Summary
House of 1583, then a grammar school from 1671; independent since 1971. Later additions and alterations; various programmes of repair and renovation.
Reasons for Designation
Chard School, a late-C16 merchant’s house which became a grammar school in 1671, is listed at Grade II* for the following principal reasons:
Architectural interest:
* as a well-preserved house which retains a significant proportion of early fabric;
* for the legibility of the building’s evolution and, for this date, its advanced plan form, notable for passage access to the principal rooms;
* for the high-quality of craftsmanship exhibited in the building’s carpentry and decorative details.
Historic interest:
* an important and prominent building which not only illustrates the major rebuilding that took place in the town following a major fire in 1577, but also its prosperity at this time;
* as a grammar school established 1671, it represents an early example of private philanthropy.
History
Chard originated as a Saxon settlement that was located probably in the vicinity of the Church of St Mary, in an area now known as the Old Town, and was part of a large estate belonging to the Bishop of Bath and Wells by the time of the Norman Conquest. In 1236 Bishop Jocelyn granted a charter for a borough to be established to the north of the earlier settlement, laid out along the High Street-Fore Street axis. The local economy was dominated by woollen cloth production during the medieval and post-medieval periods, and Chard was a centre for cloth finishing, and for trading and exporting the finished material up until the C19.
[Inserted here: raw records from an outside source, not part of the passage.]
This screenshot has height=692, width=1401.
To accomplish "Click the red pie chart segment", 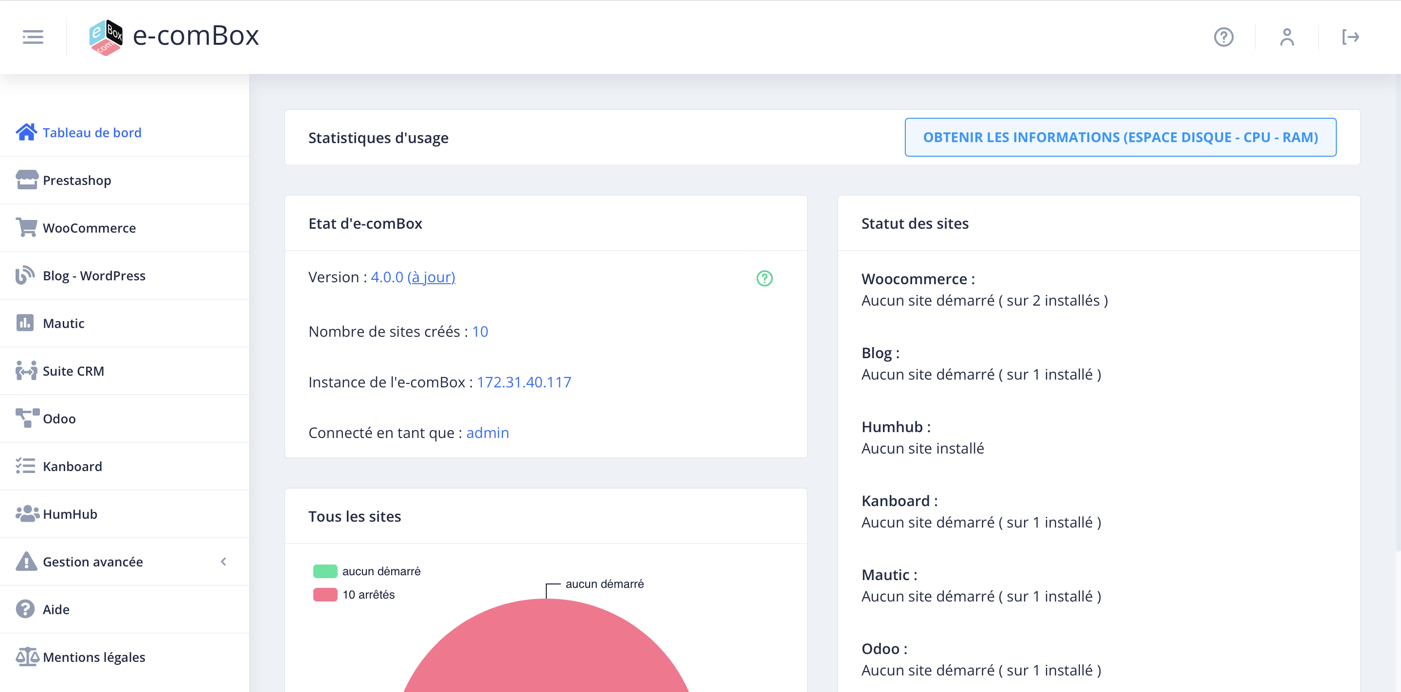I will click(546, 653).
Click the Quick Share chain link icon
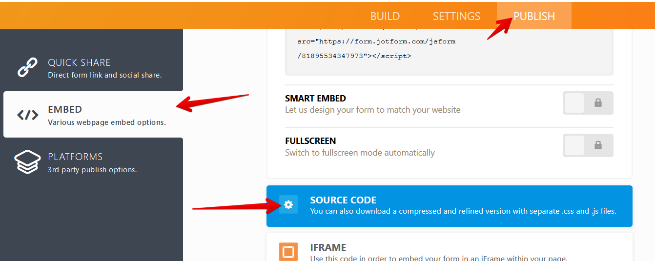The height and width of the screenshot is (261, 655). pos(27,67)

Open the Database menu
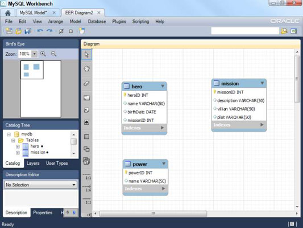click(97, 22)
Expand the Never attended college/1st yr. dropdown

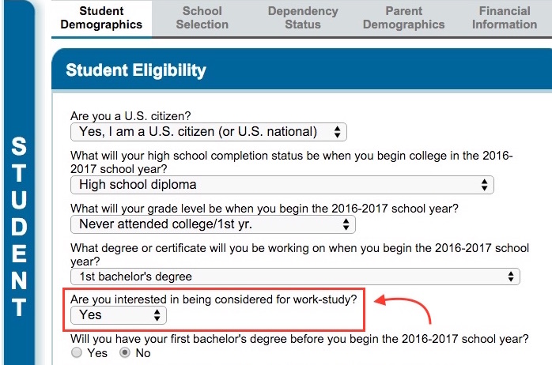213,224

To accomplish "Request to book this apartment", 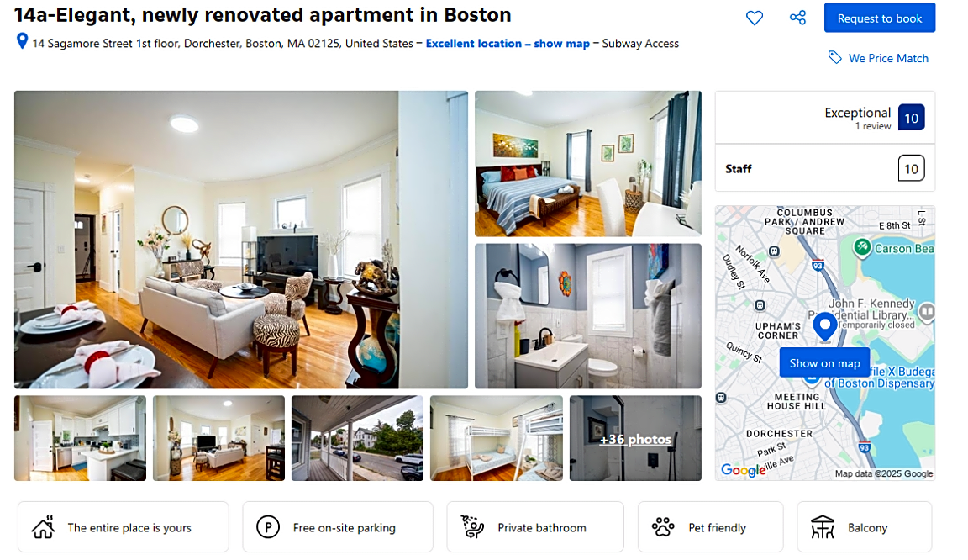I will tap(880, 18).
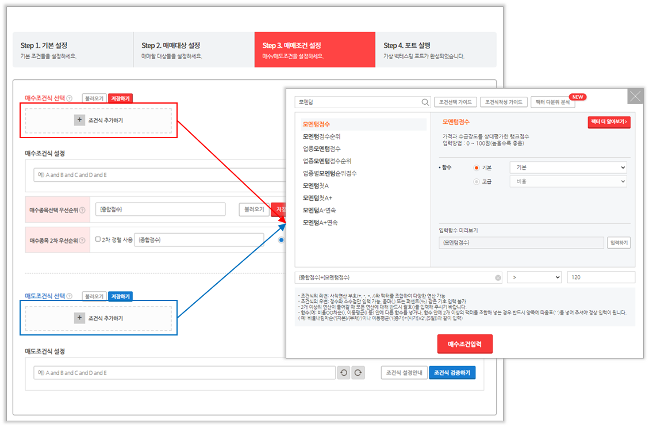Open the 기본 function dropdown

[x=568, y=167]

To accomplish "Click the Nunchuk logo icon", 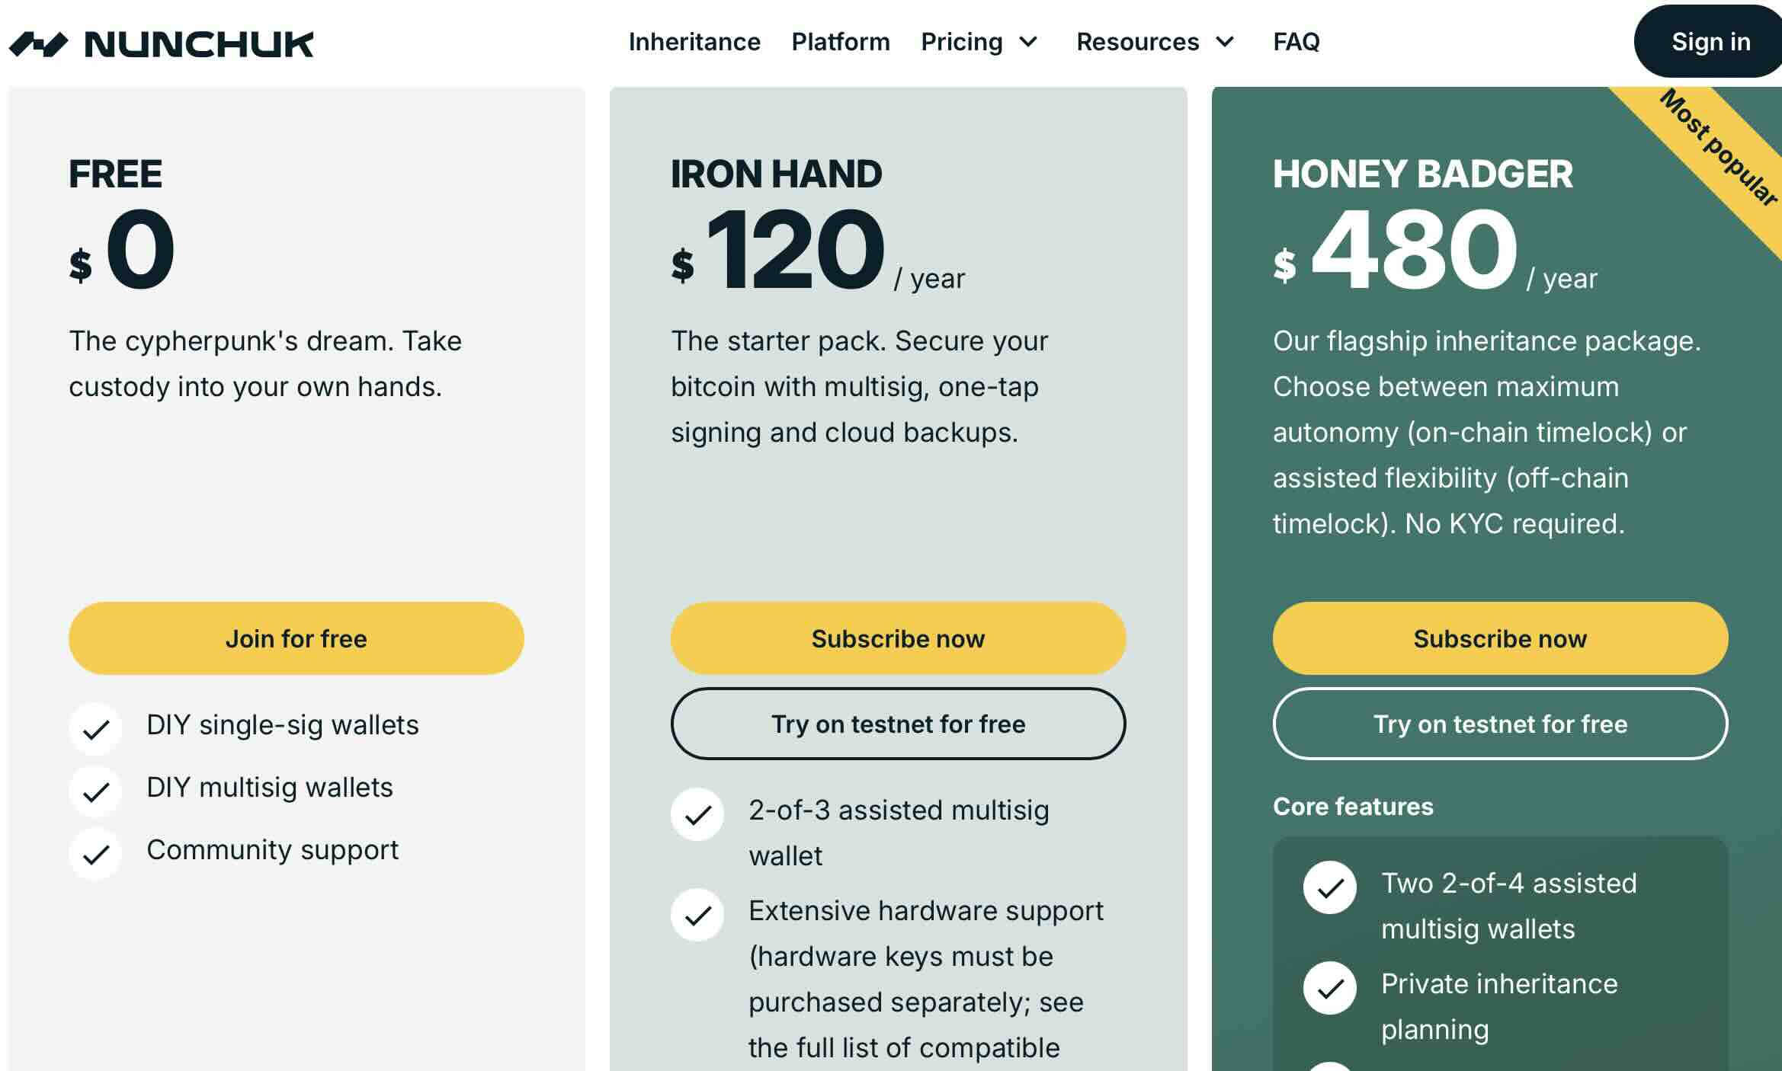I will pyautogui.click(x=38, y=44).
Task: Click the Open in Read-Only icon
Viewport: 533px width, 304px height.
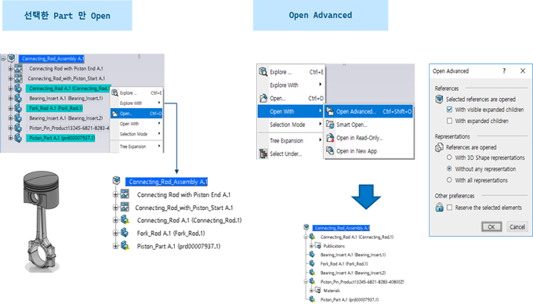Action: coord(330,138)
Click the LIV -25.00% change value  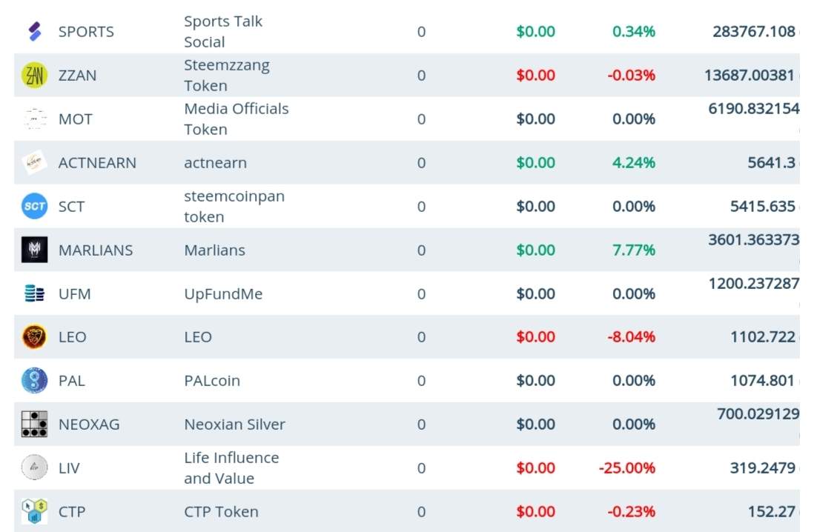tap(627, 468)
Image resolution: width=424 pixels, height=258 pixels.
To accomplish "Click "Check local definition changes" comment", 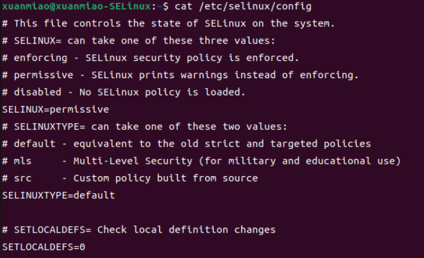I will coord(186,230).
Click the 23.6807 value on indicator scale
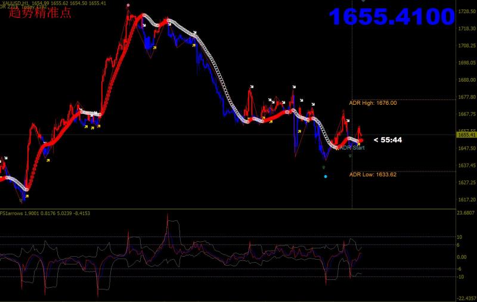The width and height of the screenshot is (477, 302). pos(466,213)
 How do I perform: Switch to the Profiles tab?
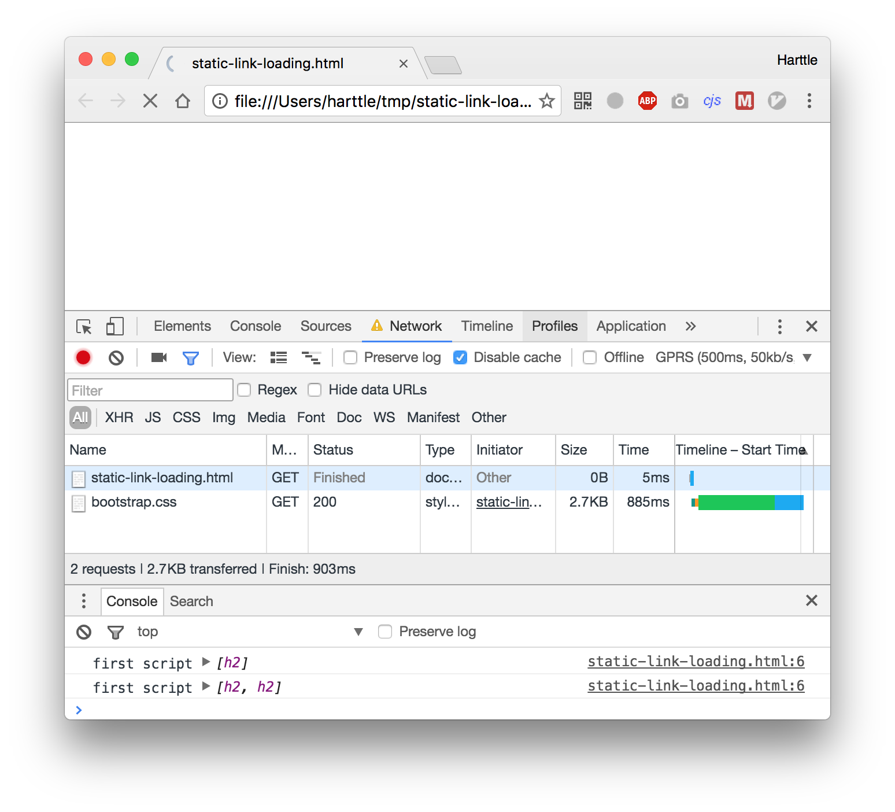point(554,326)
Many buildings in the town were destroyed or significantly damaged by a major fire in 1577. Recovery appears to have been rapid, and by the early C17 many new buildings had been constructed, among them a large, three-storey house, now part of Chard School, at the eastern end of Fore Street. It was built a the private residence of William Symes in around 1583, as evinced by the date inscribed on one of its rainwater hoppers, although it is possible thee rainwater goods may have been repositioned. He was a successful merchant, but was, however, described by one of his contemporaries as ‘a pedlar, and a base fellow’. Symes had large land holdings in the South West and his main residence was Poundisford Lodge in Pitminster to the south of Taunton. He died in 1597 and the house in Chard was left to his widow Elizabeth. In 1671 the property, along with an acre of land, was conveyed by one of his descendants, also called William, to a number of trustees so that a grammar school and schoolmaster’s residence could be established there for the ‘education and bringing up of youth in virtue and good learning.’ It was conveyed in 1787 to the Corporation of Chard on a 1000 year lease.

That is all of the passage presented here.